> **Document excerpt**:
■ ■ ■ ■ ■

Re: Publishing updated spec documents.

On 2/26/14 7:48 AM, Timothy Holborn wrote:
> Is certificate / account recovery part of the spec...?

No, that would be a different spec :-)

Kingsley
>
> Sent from my iPad
>
> On 26 Feb 2014, at 8:36 pm, "henry.story@bblfish.net 
> <mailto:henry.story@bblfish.net>" <henry.story@bblfish.net 
> <mailto:henry.story@bblfish.net>> wrote:
>
>>
>> On 26 Feb 2014, at 01:37, Tim Holborn <timothy.holborn@gmail.com 
>> <mailto:timothy.holborn@gmail.com>> wrote:
>>
>>> Few ideas…
>>>
>>> re: https://dvcs.w3.org/hg/WebID/raw-file/tip/spec/identity-respec.html
>>> I wonder whether the term ‘person’ could be replaced with ‘actor’ 
>>> (meaning legal entity effectively? - whether alone or in relation to 
>>> another...)
>>>
>>> Idea being… from,
>>>
>>> /"A global distributed Social Web requires that each person be able 
>>> to control their identity, that this identity be linkable across 
>>> sites - placing each person in a Web of relationships - and that it 
>>> be possible to authenticate globally with such identities."/
>>>
>>> to, (something like)….

■ ■ ■ ■ ■

[Items excerpted from a collection]
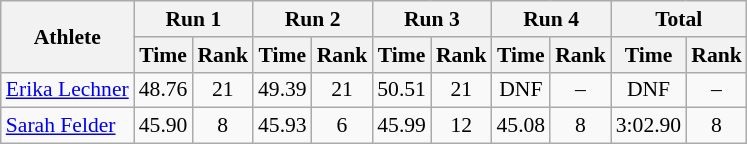
12 [462, 126]
Run 4 [550, 19]
3:02.90 [648, 126]
Athlete [68, 36]
45.08 [520, 126]
Sarah Felder [68, 126]
Run 1 [194, 19]
45.90 [164, 126]
Total [679, 19]
45.99 [402, 126]
45.93 [282, 126]
Run 2 [312, 19]
Run 3 [432, 19]
48.76 [164, 90]
6 [342, 126]
49.39 [282, 90]
50.51 [402, 90]
Erika Lechner [68, 90]
Return (X, Y) of the center of cell containing provided text 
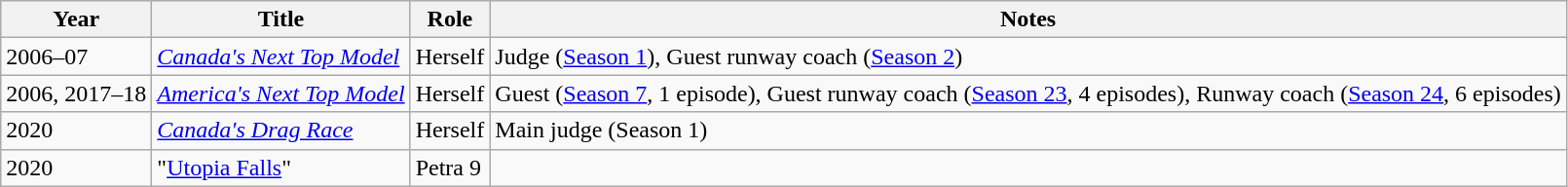
"Utopia Falls" (280, 168)
Main judge (Season 1) (1028, 131)
Judge (Season 1), Guest runway coach (Season 2) (1028, 56)
America's Next Top Model (280, 93)
Role (450, 19)
2006, 2017–18 (76, 93)
Petra 9 (450, 168)
Title (280, 19)
2006–07 (76, 56)
Canada's Next Top Model (280, 56)
Notes (1028, 19)
Year (76, 19)
Guest (Season 7, 1 episode), Guest runway coach (Season 23, 4 episodes), Runway coach (Season 24, 6 episodes) (1028, 93)
Canada's Drag Race (280, 131)
Pinpoint the cell where the given text exists, returning its [X, Y] midpoint coordinate. 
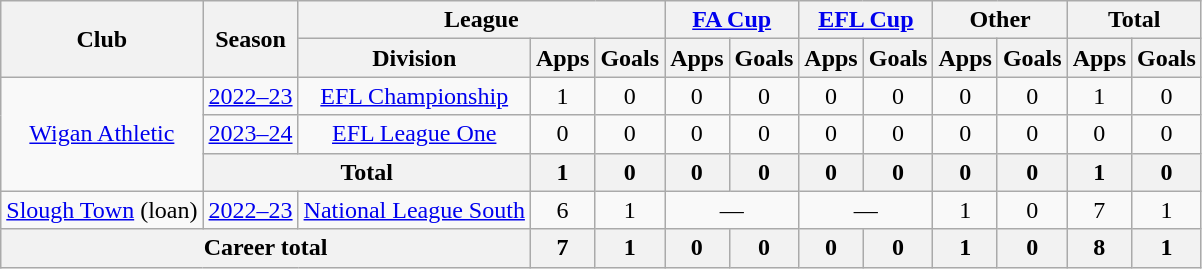
Slough Town (loan) [102, 210]
Career total [266, 248]
2023–24 [250, 134]
Other [1000, 20]
Division [414, 58]
EFL Championship [414, 96]
Wigan Athletic [102, 134]
League [482, 20]
EFL Cup [866, 20]
Season [250, 39]
FA Cup [732, 20]
Club [102, 39]
8 [1099, 248]
6 [562, 210]
National League South [414, 210]
EFL League One [414, 134]
Locate the cell with the specified text and output its (x, y) center coordinate. 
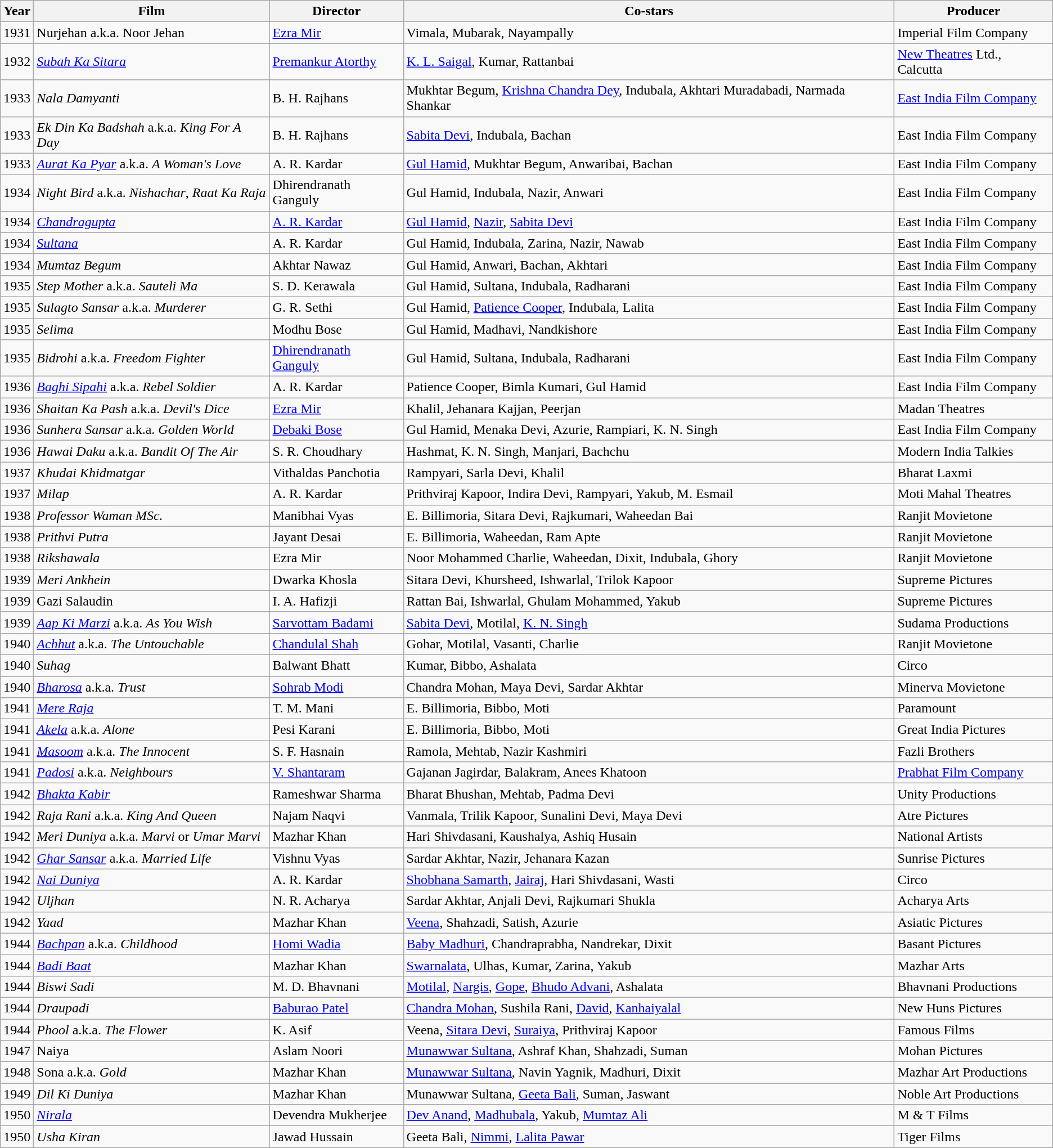
Akhtar Nawaz (336, 264)
Patience Cooper, Bimla Kumari, Gul Hamid (649, 387)
Shobhana Samarth, Jairaj, Hari Shivdasani, Wasti (649, 879)
Mukhtar Begum, Krishna Chandra Dey, Indubala, Akhtari Muradabadi, Narmada Shankar (649, 98)
V. Shantaram (336, 772)
Rameshwar Sharma (336, 794)
Atre Pictures (973, 815)
Professor Waman MSc. (152, 515)
Milap (152, 494)
Dil Ki Duniya (152, 1094)
I. A. Hafizji (336, 601)
K. Asif (336, 1029)
Mazhar Art Productions (973, 1072)
Noble Art Productions (973, 1094)
Homi Wadia (336, 943)
Sulagto Sansar a.k.a. Murderer (152, 307)
Minerva Movietone (973, 687)
Unity Productions (973, 794)
Munawwar Sultana, Navin Yagnik, Madhuri, Dixit (649, 1072)
Sardar Akhtar, Nazir, Jehanara Kazan (649, 858)
Vanmala, Trilik Kapoor, Sunalini Devi, Maya Devi (649, 815)
Nirala (152, 1115)
Vishnu Vyas (336, 858)
Prithviraj Kapoor, Indira Devi, Rampyari, Yakub, M. Esmail (649, 494)
Jawad Hussain (336, 1136)
Hashmat, K. N. Singh, Manjari, Bachchu (649, 451)
Great India Pictures (973, 730)
Gul Hamid, Indubala, Nazir, Anwari (649, 192)
Bharat Bhushan, Mehtab, Padma Devi (649, 794)
Yaad (152, 922)
Hari Shivdasani, Kaushalya, Ashiq Husain (649, 836)
S. F. Hasnain (336, 751)
Sohrab Modi (336, 687)
1947 (17, 1051)
1948 (17, 1072)
Akela a.k.a. Alone (152, 730)
1949 (17, 1094)
Swarnalata, Ulhas, Kumar, Zarina, Yakub (649, 965)
Gul Hamid, Menaka Devi, Azurie, Rampiari, K. N. Singh (649, 430)
Balwant Bhatt (336, 665)
M & T Films (973, 1115)
Naiya (152, 1051)
E. Billimoria, Waheedan, Ram Apte (649, 537)
Nala Damyanti (152, 98)
Chandra Mohan, Sushila Rani, David, Kanhaiyalal (649, 1007)
Manibhai Vyas (336, 515)
Ghar Sansar a.k.a. Married Life (152, 858)
Producer (973, 11)
S. R. Choudhary (336, 451)
Geeta Bali, Nimmi, Lalita Pawar (649, 1136)
Khalil, Jehanara Kajjan, Peerjan (649, 408)
Gul Hamid, Madhavi, Nandkishore (649, 329)
E. Billimoria, Sitara Devi, Rajkumari, Waheedan Bai (649, 515)
Najam Naqvi (336, 815)
1932 (17, 62)
Baghi Sipahi a.k.a. Rebel Soldier (152, 387)
Sunhera Sansar a.k.a. Golden World (152, 430)
Nurjehan a.k.a. Noor Jehan (152, 33)
Gul Hamid, Nazir, Sabita Devi (649, 222)
Vimala, Mubarak, Nayampally (649, 33)
Gohar, Motilal, Vasanti, Charlie (649, 644)
Veena, Shahzadi, Satish, Azurie (649, 922)
Modhu Bose (336, 329)
Mere Raja (152, 708)
T. M. Mani (336, 708)
Masoom a.k.a. The Innocent (152, 751)
Tiger Films (973, 1136)
Jayant Desai (336, 537)
Aap Ki Marzi a.k.a. As You Wish (152, 622)
Debaki Bose (336, 430)
Bhakta Kabir (152, 794)
Pesi Karani (336, 730)
Ek Din Ka Badshah a.k.a. King For A Day (152, 135)
Meri Ankhein (152, 579)
Draupadi (152, 1007)
Meri Duniya a.k.a. Marvi or Umar Marvi (152, 836)
Khudai Khidmatgar (152, 472)
Devendra Mukherjee (336, 1115)
N. R. Acharya (336, 901)
Munawwar Sultana, Geeta Bali, Suman, Jaswant (649, 1094)
Night Bird a.k.a. Nishachar, Raat Ka Raja (152, 192)
Asiatic Pictures (973, 922)
Badi Baat (152, 965)
Madan Theatres (973, 408)
Imperial Film Company (973, 33)
Baby Madhuri, Chandraprabha, Nandrekar, Dixit (649, 943)
Moti Mahal Theatres (973, 494)
Rikshawala (152, 558)
Achhut a.k.a. The Untouchable (152, 644)
Director (336, 11)
Padosi a.k.a. Neighbours (152, 772)
M. D. Bhavnani (336, 986)
Sunrise Pictures (973, 858)
Vithaldas Panchotia (336, 472)
New Huns Pictures (973, 1007)
Selima (152, 329)
Sitara Devi, Khursheed, Ishwarlal, Trilok Kapoor (649, 579)
Noor Mohammed Charlie, Waheedan, Dixit, Indubala, Ghory (649, 558)
1931 (17, 33)
Baburao Patel (336, 1007)
Famous Films (973, 1029)
Chandragupta (152, 222)
Mazhar Arts (973, 965)
Shaitan Ka Pash a.k.a. Devil's Dice (152, 408)
Rattan Bai, Ishwarlal, Ghulam Mohammed, Yakub (649, 601)
Gajanan Jagirdar, Balakram, Anees Khatoon (649, 772)
Basant Pictures (973, 943)
Co-stars (649, 11)
Hawai Daku a.k.a. Bandit Of The Air (152, 451)
Sudama Productions (973, 622)
Gul Hamid, Anwari, Bachan, Akhtari (649, 264)
Bachpan a.k.a. Childhood (152, 943)
Raja Rani a.k.a. King And Queen (152, 815)
Gul Hamid, Mukhtar Begum, Anwaribai, Bachan (649, 164)
Gul Hamid, Indubala, Zarina, Nazir, Nawab (649, 243)
Acharya Arts (973, 901)
Prabhat Film Company (973, 772)
Aslam Noori (336, 1051)
Suhag (152, 665)
Bharosa a.k.a. Trust (152, 687)
Paramount (973, 708)
Subah Ka Sitara (152, 62)
S. D. Kerawala (336, 286)
Gazi Salaudin (152, 601)
Sultana (152, 243)
Sardar Akhtar, Anjali Devi, Rajkumari Shukla (649, 901)
Sona a.k.a. Gold (152, 1072)
Film (152, 11)
Kumar, Bibbo, Ashalata (649, 665)
Veena, Sitara Devi, Suraiya, Prithviraj Kapoor (649, 1029)
Prithvi Putra (152, 537)
Uljhan (152, 901)
Motilal, Nargis, Gope, Bhudo Advani, Ashalata (649, 986)
Munawwar Sultana, Ashraf Khan, Shahzadi, Suman (649, 1051)
Mumtaz Begum (152, 264)
Modern India Talkies (973, 451)
Premankur Atorthy (336, 62)
Dwarka Khosla (336, 579)
National Artists (973, 836)
Aurat Ka Pyar a.k.a. A Woman's Love (152, 164)
Bhavnani Productions (973, 986)
Sarvottam Badami (336, 622)
Fazli Brothers (973, 751)
Ramola, Mehtab, Nazir Kashmiri (649, 751)
Step Mother a.k.a. Sauteli Ma (152, 286)
Chandra Mohan, Maya Devi, Sardar Akhtar (649, 687)
Sabita Devi, Motilal, K. N. Singh (649, 622)
Chandulal Shah (336, 644)
G. R. Sethi (336, 307)
Dev Anand, Madhubala, Yakub, Mumtaz Ali (649, 1115)
K. L. Saigal, Kumar, Rattanbai (649, 62)
Biswi Sadi (152, 986)
Bidrohi a.k.a. Freedom Fighter (152, 358)
Bharat Laxmi (973, 472)
New Theatres Ltd., Calcutta (973, 62)
Nai Duniya (152, 879)
Gul Hamid, Patience Cooper, Indubala, Lalita (649, 307)
Rampyari, Sarla Devi, Khalil (649, 472)
Mohan Pictures (973, 1051)
Usha Kiran (152, 1136)
Phool a.k.a. The Flower (152, 1029)
Sabita Devi, Indubala, Bachan (649, 135)
Year (17, 11)
Search for the cell housing the specified text and yield its [X, Y] center coordinate. 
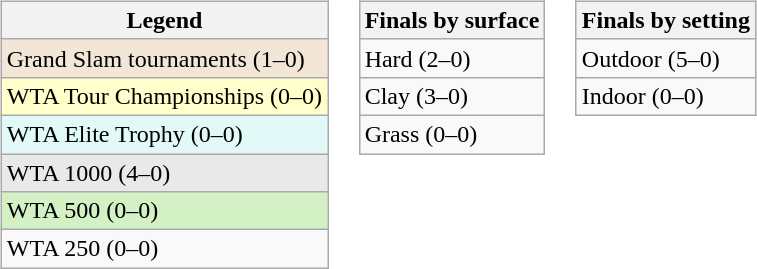
Finals by surface [452, 20]
Grand Slam tournaments (1–0) [164, 58]
Grass (0–0) [452, 134]
Hard (2–0) [452, 58]
WTA Elite Trophy (0–0) [164, 134]
WTA Tour Championships (0–0) [164, 96]
Legend [164, 20]
Outdoor (5–0) [666, 58]
Indoor (0–0) [666, 96]
WTA 1000 (4–0) [164, 173]
WTA 500 (0–0) [164, 211]
Finals by setting [666, 20]
Clay (3–0) [452, 96]
WTA 250 (0–0) [164, 249]
Extract the (x, y) coordinate from the center of the cell holding the provided text.  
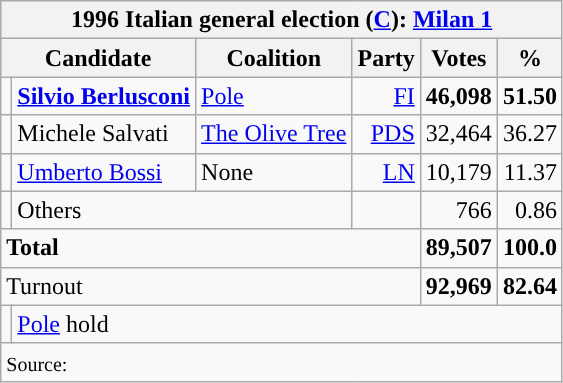
LN (386, 172)
Others (182, 210)
Pole (274, 96)
FI (386, 96)
Source: (282, 362)
Umberto Bossi (104, 172)
100.0 (530, 248)
1996 Italian general election (C): Milan 1 (282, 20)
82.64 (530, 286)
Michele Salvati (104, 134)
0.86 (530, 210)
36.27 (530, 134)
Party (386, 58)
51.50 (530, 96)
32,464 (458, 134)
Turnout (211, 286)
92,969 (458, 286)
Votes (458, 58)
766 (458, 210)
Silvio Berlusconi (104, 96)
Total (211, 248)
% (530, 58)
PDS (386, 134)
10,179 (458, 172)
89,507 (458, 248)
None (274, 172)
Coalition (274, 58)
Candidate (98, 58)
11.37 (530, 172)
Pole hold (288, 324)
46,098 (458, 96)
The Olive Tree (274, 134)
Provide the [X, Y] coordinate of the cell's center where the given text is located.  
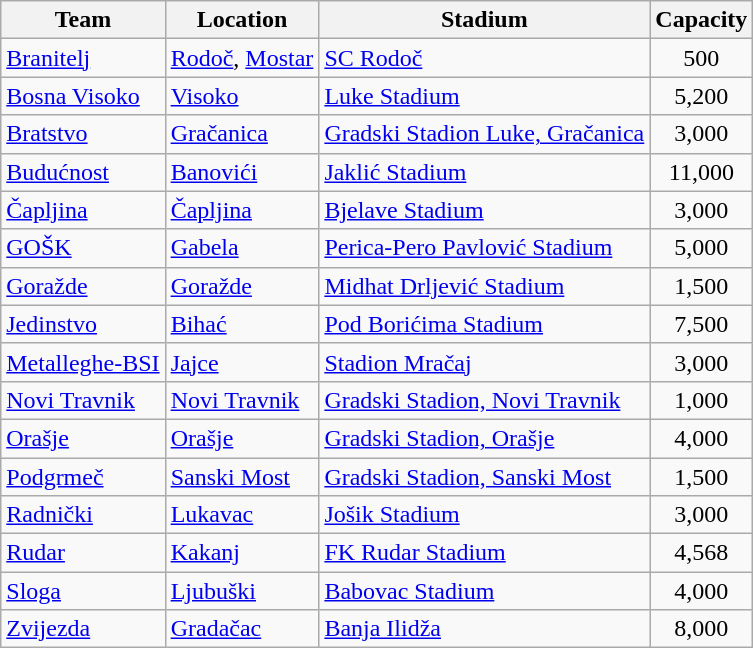
Sloga [83, 591]
Gabela [242, 248]
Budućnost [83, 172]
Jošik Stadium [484, 515]
Rodoč, Mostar [242, 58]
Rudar [83, 553]
5,000 [702, 248]
Perica-Pero Pavlović Stadium [484, 248]
Pod Borićima Stadium [484, 324]
Bjelave Stadium [484, 210]
GOŠK [83, 248]
Banja Ilidža [484, 629]
Kakanj [242, 553]
11,000 [702, 172]
Gradski Stadion, Orašje [484, 438]
4,568 [702, 553]
Gradačac [242, 629]
1,000 [702, 400]
Jedinstvo [83, 324]
SC Rodoč [484, 58]
Location [242, 20]
Radnički [83, 515]
Ljubuški [242, 591]
Capacity [702, 20]
Gradski Stadion, Novi Travnik [484, 400]
Metalleghe-BSI [83, 362]
Stadium [484, 20]
Banovići [242, 172]
Visoko [242, 96]
Gradski Stadion, Sanski Most [484, 477]
Lukavac [242, 515]
Bratstvo [83, 134]
Stadion Mračaj [484, 362]
Branitelj [83, 58]
Gračanica [242, 134]
Babovac Stadium [484, 591]
Podgrmeč [83, 477]
Gradski Stadion Luke, Gračanica [484, 134]
Jaklić Stadium [484, 172]
Luke Stadium [484, 96]
FK Rudar Stadium [484, 553]
Jajce [242, 362]
Bihać [242, 324]
Bosna Visoko [83, 96]
8,000 [702, 629]
Zvijezda [83, 629]
5,200 [702, 96]
7,500 [702, 324]
Midhat Drljević Stadium [484, 286]
Sanski Most [242, 477]
Team [83, 20]
500 [702, 58]
Search for the cell housing the specified text and yield its (X, Y) center coordinate. 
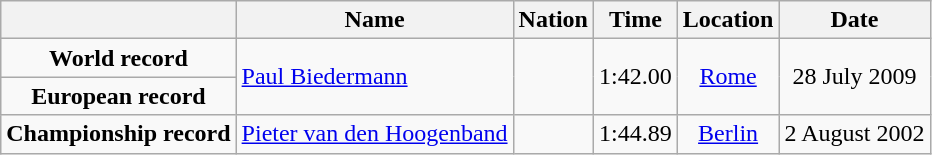
1:44.89 (635, 134)
Location (728, 20)
Championship record (118, 134)
1:42.00 (635, 77)
Rome (728, 77)
Name (374, 20)
Pieter van den Hoogenband (374, 134)
Date (854, 20)
European record (118, 96)
Paul Biedermann (374, 77)
World record (118, 58)
2 August 2002 (854, 134)
Berlin (728, 134)
28 July 2009 (854, 77)
Nation (553, 20)
Time (635, 20)
Search for the cell housing the specified text and yield its (X, Y) center coordinate. 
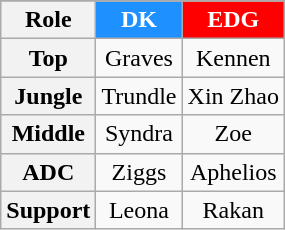
Middle (48, 134)
Support (48, 210)
Syndra (139, 134)
Role (48, 20)
Zoe (233, 134)
Aphelios (233, 172)
Xin Zhao (233, 96)
Rakan (233, 210)
ADC (48, 172)
EDG (233, 20)
Trundle (139, 96)
Top (48, 58)
Leona (139, 210)
Ziggs (139, 172)
Graves (139, 58)
Jungle (48, 96)
DK (139, 20)
Kennen (233, 58)
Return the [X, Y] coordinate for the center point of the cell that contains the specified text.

■ ■ ■ ■ ■

> **The request**:
In the email thread on publishing updated spec documents, which term does Tim Holborn suggest using in place of "person"?

> **The output**:
"Actor"